The above ad is from the September 1948 issue of Modern Mechanix. There seems to be very little about it that has anything to do with mechanics, though I imagine some 1940s smartass took one look at the drawing and quipped, "Nice chassis!"

The Professional School of Cartooning, Inc doesn't seem to have had any actual classrooms. A similar ad makes it clear that it offered correspondence courses only. I like the fact that this school felt the need to include "Inc" in its' name, as if not to confuse it with The Professional School of Cartooning, Mom-and-Pop Store. Its doors weren't, or mailbox wasn't, open for very long, I don't think. Every time I google the school's name looking for more information, I get either this ad or one just like it in the back of magazines published between '47 and '50. It seems to have fizzled out  just as the postwar economy was booming. Perhaps things would have turned out different if it had advertised in front of the magazine.

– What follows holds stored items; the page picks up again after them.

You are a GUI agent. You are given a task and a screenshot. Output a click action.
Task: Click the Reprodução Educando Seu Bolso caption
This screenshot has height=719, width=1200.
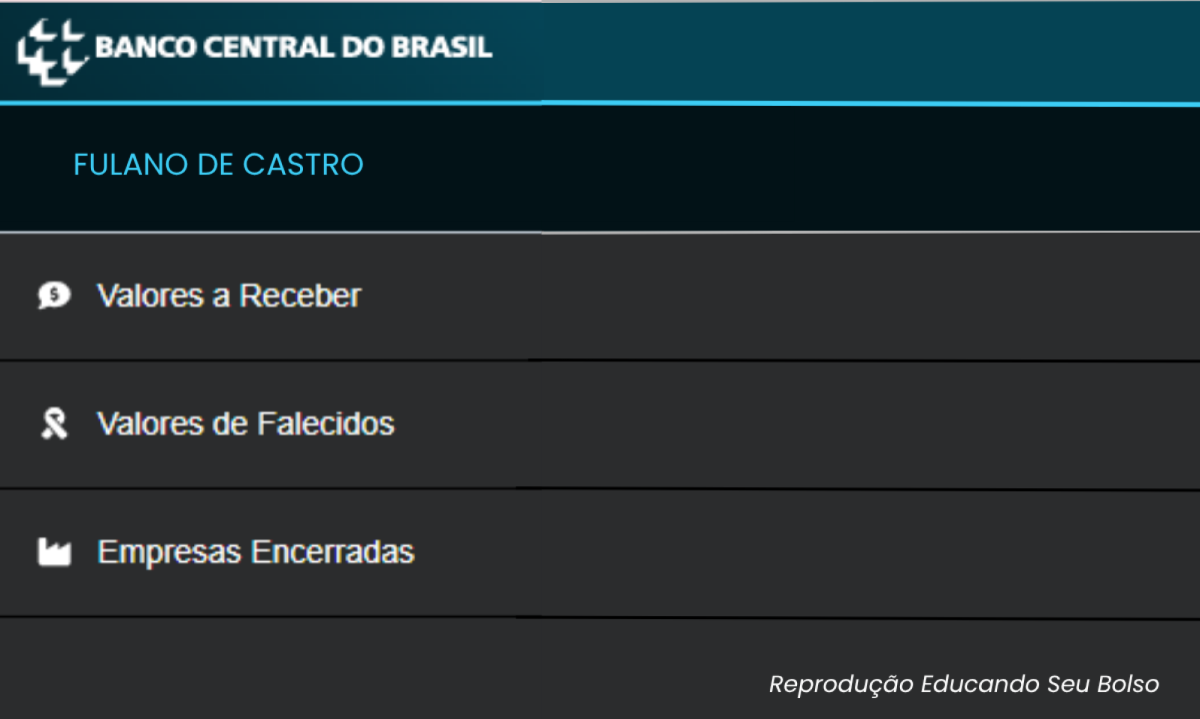(x=963, y=684)
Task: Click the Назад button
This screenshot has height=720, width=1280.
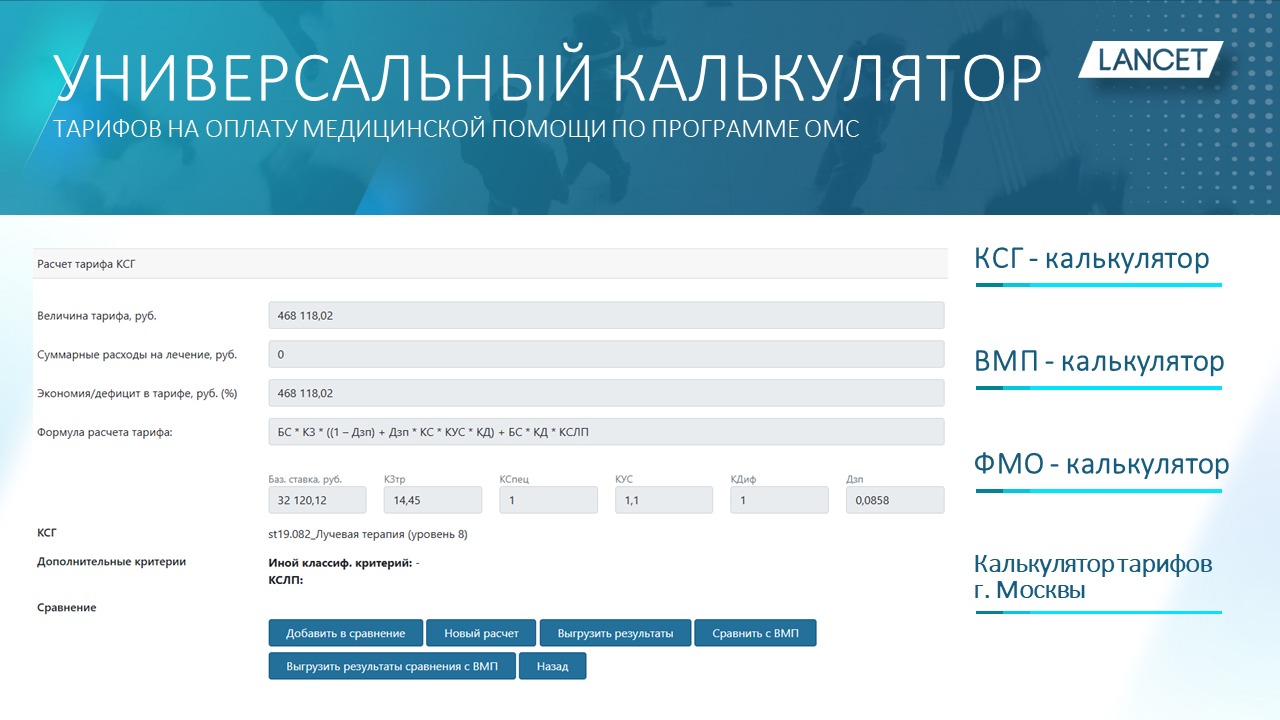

I mean, it does seem like a good deal. Or might if one knew exactly how much the whole thing cost. The first critique is free, except for the mailing charge, but what about the next two years? According to the ad, these weren't famous amateurs looking at your scribbles. An aspiring artist might have to make some sacrifices to continue with such a course. Maybe cancel their Modern Mechanix subscription.

And just how famous were those professionals critiquing your drawing of a five-legged dog? (Oops. Sorry. That last leg's actually a tail.) Well, while probably lacking the same 1940s name recognition of Humphrey Bogart or Bette Davis, they all had impressive enough resumes. Lawrence Lariar was a successful gag cartoonist who also edited Best Cartoons of...books for three decades. According to one web site, Lariar may have also drawn the girl in the ad. Brothers Irving Roir, Al Ross, Salo, and Ben Roth (the latter the only one to use the family name) were also popular.  Adolph Schus did both gag and political cartoons. George Wolfe was a gag cartoonist who later did newspaper strips. Ed Nofziger is remembered best for his talking animal cartoons. Henry Boltinoff worked for DC comics and did funny filler strips that ran between Superman and Batman stories. Anybody out there who knows more about these gentlemen (especially if you happen to have a comic strip-oriented blog of your own), feel free to expound about such knowledge in the comments section.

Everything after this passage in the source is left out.